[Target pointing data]
************

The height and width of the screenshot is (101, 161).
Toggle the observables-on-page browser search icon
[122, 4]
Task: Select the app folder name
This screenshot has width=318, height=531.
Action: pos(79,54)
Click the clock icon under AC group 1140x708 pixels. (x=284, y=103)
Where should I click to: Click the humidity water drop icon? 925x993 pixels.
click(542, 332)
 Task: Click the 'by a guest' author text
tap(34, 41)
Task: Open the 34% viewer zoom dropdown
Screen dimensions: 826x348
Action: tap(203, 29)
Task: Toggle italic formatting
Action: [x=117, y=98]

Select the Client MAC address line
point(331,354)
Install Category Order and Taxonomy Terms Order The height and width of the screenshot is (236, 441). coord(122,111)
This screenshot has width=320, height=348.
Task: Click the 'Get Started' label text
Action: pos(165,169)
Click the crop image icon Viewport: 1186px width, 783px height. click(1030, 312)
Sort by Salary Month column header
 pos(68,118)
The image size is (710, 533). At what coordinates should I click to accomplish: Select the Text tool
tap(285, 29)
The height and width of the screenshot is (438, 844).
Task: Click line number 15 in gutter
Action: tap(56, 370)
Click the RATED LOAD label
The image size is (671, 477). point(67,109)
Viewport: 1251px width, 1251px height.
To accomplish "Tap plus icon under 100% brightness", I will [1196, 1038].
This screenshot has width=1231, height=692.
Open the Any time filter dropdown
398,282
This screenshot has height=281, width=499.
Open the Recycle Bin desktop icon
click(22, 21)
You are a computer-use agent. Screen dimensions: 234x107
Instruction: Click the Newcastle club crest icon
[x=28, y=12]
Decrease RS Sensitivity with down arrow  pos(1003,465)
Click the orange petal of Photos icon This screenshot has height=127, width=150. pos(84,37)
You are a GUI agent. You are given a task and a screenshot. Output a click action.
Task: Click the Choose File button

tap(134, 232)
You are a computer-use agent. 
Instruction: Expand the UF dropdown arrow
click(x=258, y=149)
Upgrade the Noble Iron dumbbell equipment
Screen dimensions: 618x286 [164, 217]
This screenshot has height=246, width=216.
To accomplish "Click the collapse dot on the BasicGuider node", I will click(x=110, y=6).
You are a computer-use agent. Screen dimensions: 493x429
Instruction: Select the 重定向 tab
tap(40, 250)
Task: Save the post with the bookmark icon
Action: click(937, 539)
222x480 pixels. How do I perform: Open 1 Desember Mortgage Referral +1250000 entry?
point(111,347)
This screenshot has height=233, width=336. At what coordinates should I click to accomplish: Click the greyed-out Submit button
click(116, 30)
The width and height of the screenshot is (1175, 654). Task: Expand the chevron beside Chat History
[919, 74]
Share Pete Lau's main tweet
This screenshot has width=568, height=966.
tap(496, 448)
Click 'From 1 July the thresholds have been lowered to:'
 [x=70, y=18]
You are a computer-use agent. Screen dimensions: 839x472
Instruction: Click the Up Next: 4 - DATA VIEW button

************

*Your goal*:
Reproduce each of these items line for line, with no changes.

*Reply to the task*:
The height and width of the screenshot is (101, 161).
Toggle the observables-on-page browser search icon
[122, 4]
Task: Select the app folder name
This screenshot has width=318, height=531.
Action: pos(79,54)
Click the clock icon under AC group 1140x708 pixels. (x=284, y=103)
Where should I click to: Click the humidity water drop icon? 925x993 pixels.
click(542, 332)
 Task: Click the 'by a guest' author text
tap(34, 41)
Task: Open the 34% viewer zoom dropdown
Screen dimensions: 826x348
Action: tap(203, 29)
Task: Toggle italic formatting
Action: [x=117, y=98]

Select the Client MAC address line
point(331,354)
Install Category Order and Taxonomy Terms Order The height and width of the screenshot is (236, 441). coord(122,111)
This screenshot has width=320, height=348.
Task: Click the 'Get Started' label text
Action: pos(165,169)
Click the crop image icon Viewport: 1186px width, 783px height. click(1030, 312)
Sort by Salary Month column header
 pos(68,118)
The image size is (710, 533). At what coordinates should I click to accomplish: Select the Text tool
tap(285, 29)
The height and width of the screenshot is (438, 844).
Task: Click line number 15 in gutter
Action: tap(56, 370)
Click the RATED LOAD label
The image size is (671, 477). point(67,109)
Viewport: 1251px width, 1251px height.
To accomplish "Tap plus icon under 100% brightness", I will [1196, 1038].
This screenshot has width=1231, height=692.
Open the Any time filter dropdown
398,282
This screenshot has height=281, width=499.
Open the Recycle Bin desktop icon
click(22, 21)
You are a computer-use agent. Screen dimensions: 234x107
Instruction: Click the Newcastle club crest icon
[x=28, y=12]
Decrease RS Sensitivity with down arrow  pos(1003,465)
Click the orange petal of Photos icon This screenshot has height=127, width=150. pos(84,37)
You are a GUI agent. You are given a task and a screenshot. Output a click action.
Task: Click the Choose File button

tap(134, 232)
You are a computer-use agent. 
Instruction: Expand the UF dropdown arrow
click(x=258, y=149)
Upgrade the Noble Iron dumbbell equipment
Screen dimensions: 618x286 [164, 217]
This screenshot has height=246, width=216.
To accomplish "Click the collapse dot on the BasicGuider node", I will click(x=110, y=6).
You are a computer-use agent. Screen dimensions: 493x429
Instruction: Select the 重定向 tab
tap(40, 250)
Task: Save the post with the bookmark icon
Action: click(937, 539)
222x480 pixels. How do I perform: Open 1 Desember Mortgage Referral +1250000 entry?
point(111,347)
This screenshot has height=233, width=336. At what coordinates should I click to accomplish: Click the greyed-out Submit button
click(116, 30)
The width and height of the screenshot is (1175, 654). Task: Expand the chevron beside Chat History
[919, 74]
Share Pete Lau's main tweet
This screenshot has width=568, height=966.
tap(496, 448)
Click 'From 1 July the thresholds have been lowered to:'
 [x=70, y=18]
You are a computer-use agent. Screen dimensions: 839x472
Instruction: Click the Up Next: 4 - DATA VIEW button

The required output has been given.